Kurebut lagi ponselku dari tangannya. “Sembarangan. Lu bisa bikin hubungan gue ama Ibas jadi rusak. Gue udah bilang, gue nggak suka ama dia. Dulu pun dia pacaran ama cewek lain, gue nggak pernah mau tahu. Tapi memang sekarang umurnya udah pas untuk nikah, jadi gue takut dia salah ambil jalan.”

“Gue sembur pakai es jeruk ya biar lu sadar,” sahutnya emosi. “Na, kayaknya lu perlu cari pacar. Ya bukan buat rencana nikah sih, tapi supaya lu nggak ribet ngurusin si Ibas.”

“Nggak ah!” jawabku cepat.
Esti memajukan tubuhnya dan berbisik, “Pak Lingga aja coba, Na.”

Aku melotot. “Dalam bayangan terliar gue aja ya, dia nggak masuk hitungan. Lu tahu karena apa? Beda kasta!”
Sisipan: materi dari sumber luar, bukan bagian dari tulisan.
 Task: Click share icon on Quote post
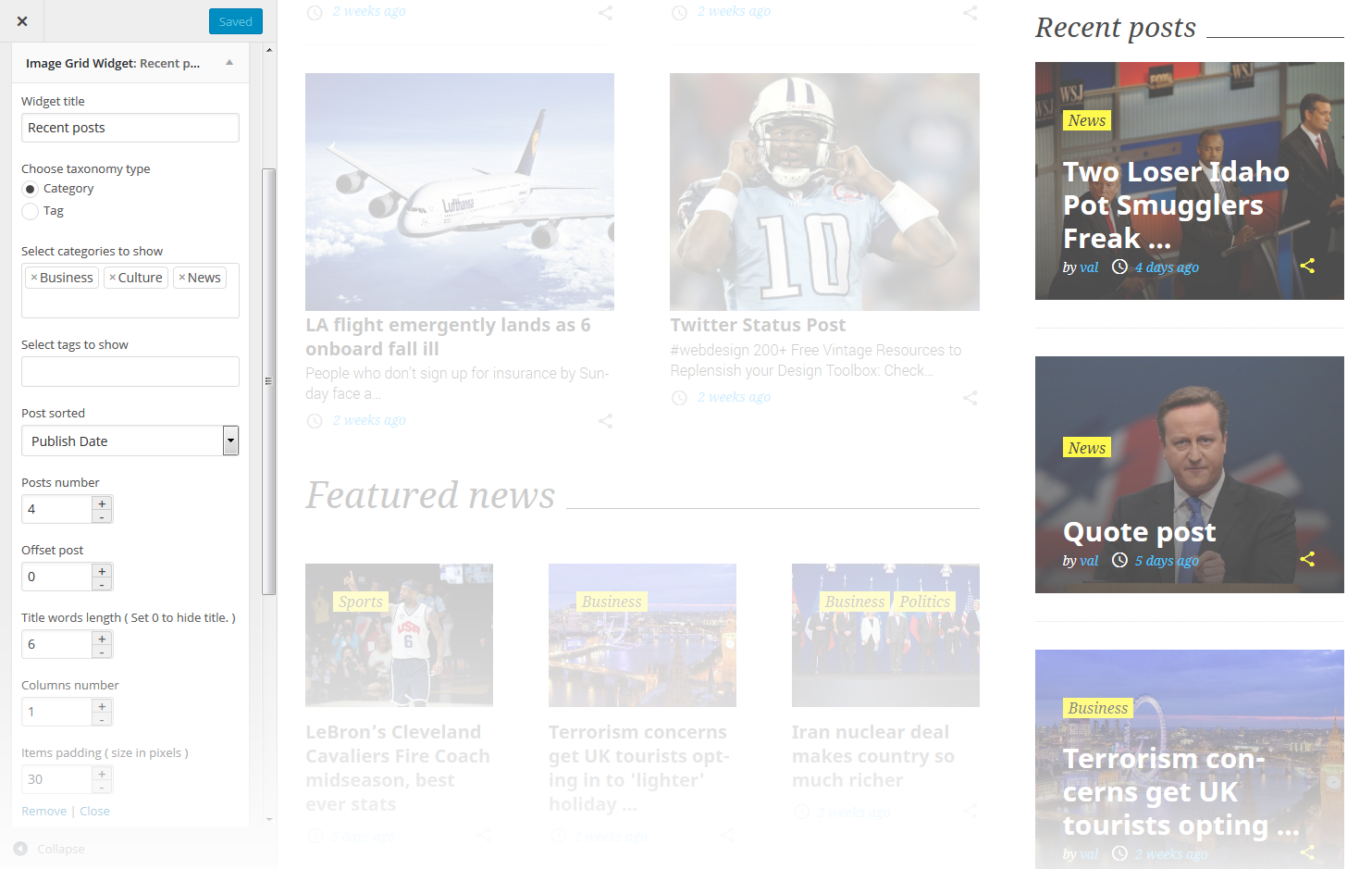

“Menurut pengalaman gue sebagai penikmat drama Korea, perbedaan kasta dan status sosial itu justru bikin hubungan lu makin bergairah dan berapi-api,” ujarnya dengan mimik sok tahu.

“Riset lu sebatas nonton drama dan mau diaplikasikan ke hidup gue,” sungutku.

Sejujurnya, sejak mengetahui pria peminjam payung itu adalah Pak Lingga, aku belum berani bertatap muka dengannya. Saat dia berjalan melewati kubikelku pun aku hanya mengangguk sopan tanpa melihat ke arahnya. Ketika dia diskusi dengan beberapa rekan kerja pun, aku pura-pura sibuk mengetik ini itu yang tidak jelas juntrungannya.

Padahal kalau dipikir lagi, bukankah aku sudah bersikap baik dengan menawarkan berpayung bersama? Lalu kenapa pula aku yang merasa terintimidasi dengan kehadirannya?

***

Waktu sudah menunjukkan pukul lima lewat dua puluh menit ketika akhirnya aku bangkit dari kursi panas. Waktu bubaran kantor sebenarnya pukul setengah lima sore, namun aku bermaksud mengundurnya sedikit, dengan harapan tidak perlu berpas-pasan dengan Pak Lingga di lift.

Kenyataannya bosku itu masih duduk manis di ruangannya hingga hari hampir gelap. Setelah membereskan isi tas, kumatikan komputer dan beranjak keluar dari ruangan yang lampunya sudah dimatikan sebagian.
Untung tak dapat diraih, malang tak dapat ditolak. Saat menunggu lift, aku malah bertemu dengan Bu Rene yang baru keluar dari toilet.

Aku menyapanya dan langsung berpaling saat kulihat hidungnya memerah serta matanya sembab seperti orang yang baru saja menangis.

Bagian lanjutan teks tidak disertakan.